Twelve Wistar rats weighing 180 to 200 g were divided into control and damage groups: rats were treated with DEN (50 mg/kg/wk) i.p and an intragastric dose of 2-AAF (25 mg/kg/wk) for 18 weeks. Serum clinical biochemistry was performed on VITROS Chemistry System 350® equipment. Masson's trichrome and Hematoxylin-Eosin stains were performed on the liver tissue. The trial was approved by the research ethics committee.

The damage group had significant increases in total cholesterol, HDL-C, AST, ALT, ALKP, and GGT. Furthermore, histological analysis showed the loss of normal liver architecture with nuclear pleomorphism in the hepatocytes, atypical mitosis, and fibrous septa distributed between portal triads and collagen fibers through the hepatic sinusoids.
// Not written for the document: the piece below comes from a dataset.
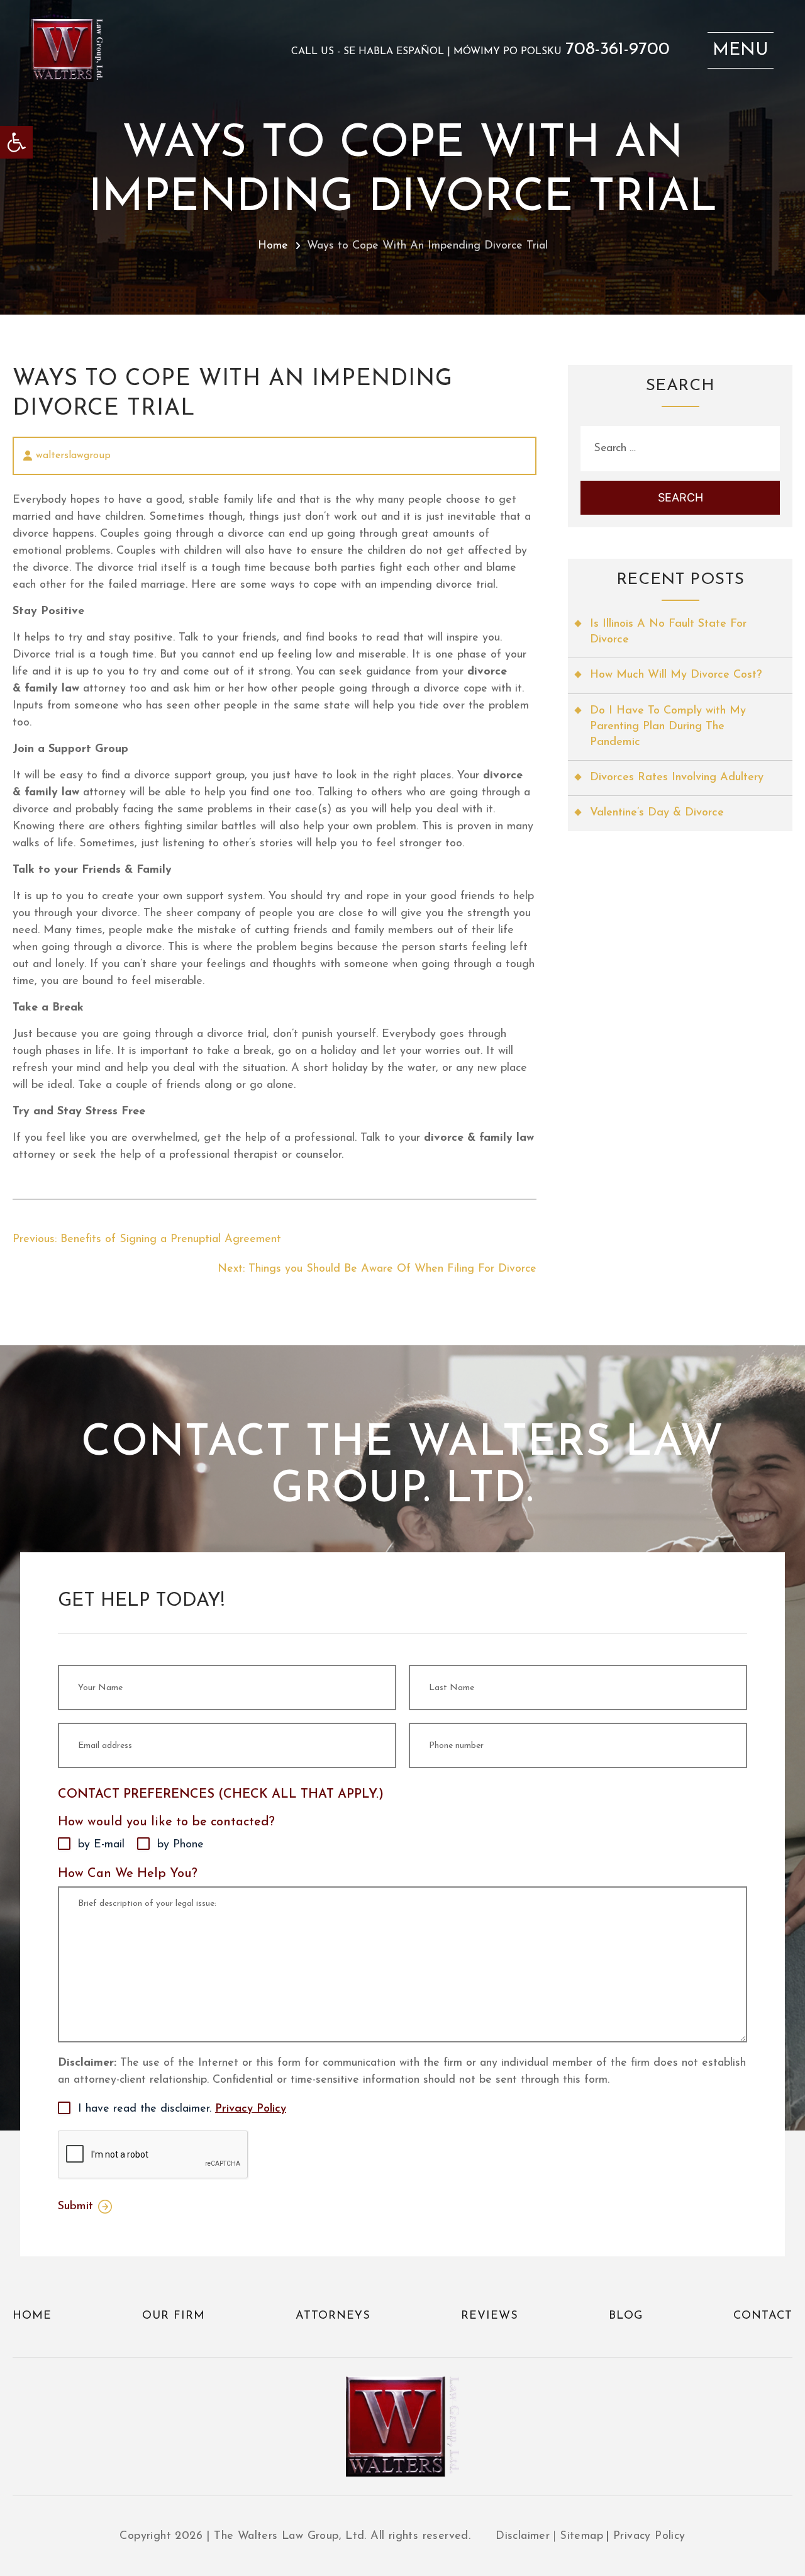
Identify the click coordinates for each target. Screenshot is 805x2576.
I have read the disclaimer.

Hepatocellular carcinoma models are a valuable tool to identify alterations during the progression of the disease. The Fischer-344 strain is frequently used in chemical hepatocarcinogenesis models since this strain shows greater susceptibility to the development of liver tumors. The damage induction model used in this work causes advanced hepatocellular carcinoma in Wistar rats, in spite of being a strain with intermediate susceptibility to hepatocarcinogenesis. The damage was evidenced by the presence of hepatomegaly, fibrosis, abundant nodules, histological changes, and biochemical alterations.

Chronic administration of DEN and 2-AAF induces characteristic alterations of hepatocellular carcinoma in Wistar rats.

The resources used in this study were from the hospital without any additional financing

The authors declare no potential conflicts of interest.